→ **TASK INSTRUCTIONS**: Write out again the entries from the first line to the line that includes "The width and height of the screenshot is (1024, 505).", keeping both of those lines.

===== ENTRIES SHOWN =====

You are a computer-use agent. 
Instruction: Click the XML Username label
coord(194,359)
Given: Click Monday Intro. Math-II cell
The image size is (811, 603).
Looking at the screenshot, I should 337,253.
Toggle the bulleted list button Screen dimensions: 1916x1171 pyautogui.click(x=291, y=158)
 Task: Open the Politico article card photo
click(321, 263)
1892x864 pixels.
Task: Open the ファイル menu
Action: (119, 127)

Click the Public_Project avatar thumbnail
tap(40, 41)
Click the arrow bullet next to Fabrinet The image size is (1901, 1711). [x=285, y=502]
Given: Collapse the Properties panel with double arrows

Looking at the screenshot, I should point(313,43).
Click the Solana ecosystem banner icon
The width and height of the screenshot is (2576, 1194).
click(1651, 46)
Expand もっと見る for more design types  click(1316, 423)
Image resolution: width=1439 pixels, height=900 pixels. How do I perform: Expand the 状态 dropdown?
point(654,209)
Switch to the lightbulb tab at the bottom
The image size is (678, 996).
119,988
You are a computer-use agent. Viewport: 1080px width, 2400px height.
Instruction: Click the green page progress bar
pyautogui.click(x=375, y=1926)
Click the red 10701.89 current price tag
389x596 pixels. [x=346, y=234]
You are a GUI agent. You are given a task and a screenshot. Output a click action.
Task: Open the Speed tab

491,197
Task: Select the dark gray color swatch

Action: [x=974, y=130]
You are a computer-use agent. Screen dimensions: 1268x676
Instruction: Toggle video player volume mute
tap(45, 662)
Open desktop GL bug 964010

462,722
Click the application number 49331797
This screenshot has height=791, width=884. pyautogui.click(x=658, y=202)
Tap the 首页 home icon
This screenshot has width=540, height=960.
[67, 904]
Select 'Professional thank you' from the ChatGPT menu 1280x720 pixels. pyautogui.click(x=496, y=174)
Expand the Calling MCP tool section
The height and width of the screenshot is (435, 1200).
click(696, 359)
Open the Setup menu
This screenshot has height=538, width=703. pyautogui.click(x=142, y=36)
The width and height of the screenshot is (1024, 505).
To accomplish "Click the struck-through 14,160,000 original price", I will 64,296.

=====

→ **RESULT**:
You are a computer-use agent. 
Instruction: Click the XML Username label
coord(194,359)
Given: Click Monday Intro. Math-II cell
The image size is (811, 603).
Looking at the screenshot, I should 337,253.
Toggle the bulleted list button Screen dimensions: 1916x1171 pyautogui.click(x=291, y=158)
 Task: Open the Politico article card photo
click(321, 263)
1892x864 pixels.
Task: Open the ファイル menu
Action: (119, 127)

Click the Public_Project avatar thumbnail
tap(40, 41)
Click the arrow bullet next to Fabrinet The image size is (1901, 1711). [x=285, y=502]
Given: Collapse the Properties panel with double arrows

Looking at the screenshot, I should point(313,43).
Click the Solana ecosystem banner icon
The width and height of the screenshot is (2576, 1194).
click(1651, 46)
Expand もっと見る for more design types  click(1316, 423)
Image resolution: width=1439 pixels, height=900 pixels. How do I perform: Expand the 状态 dropdown?
point(654,209)
Switch to the lightbulb tab at the bottom
The image size is (678, 996).
119,988
You are a computer-use agent. Viewport: 1080px width, 2400px height.
Instruction: Click the green page progress bar
pyautogui.click(x=375, y=1926)
Click the red 10701.89 current price tag
389x596 pixels. [x=346, y=234]
You are a GUI agent. You are given a task and a screenshot. Output a click action.
Task: Open the Speed tab

491,197
Task: Select the dark gray color swatch

Action: [x=974, y=130]
You are a computer-use agent. Screen dimensions: 1268x676
Instruction: Toggle video player volume mute
tap(45, 662)
Open desktop GL bug 964010

462,722
Click the application number 49331797
This screenshot has height=791, width=884. pyautogui.click(x=658, y=202)
Tap the 首页 home icon
This screenshot has width=540, height=960.
[67, 904]
Select 'Professional thank you' from the ChatGPT menu 1280x720 pixels. pyautogui.click(x=496, y=174)
Expand the Calling MCP tool section
The height and width of the screenshot is (435, 1200).
click(696, 359)
Open the Setup menu
This screenshot has height=538, width=703. pyautogui.click(x=142, y=36)
The width and height of the screenshot is (1024, 505).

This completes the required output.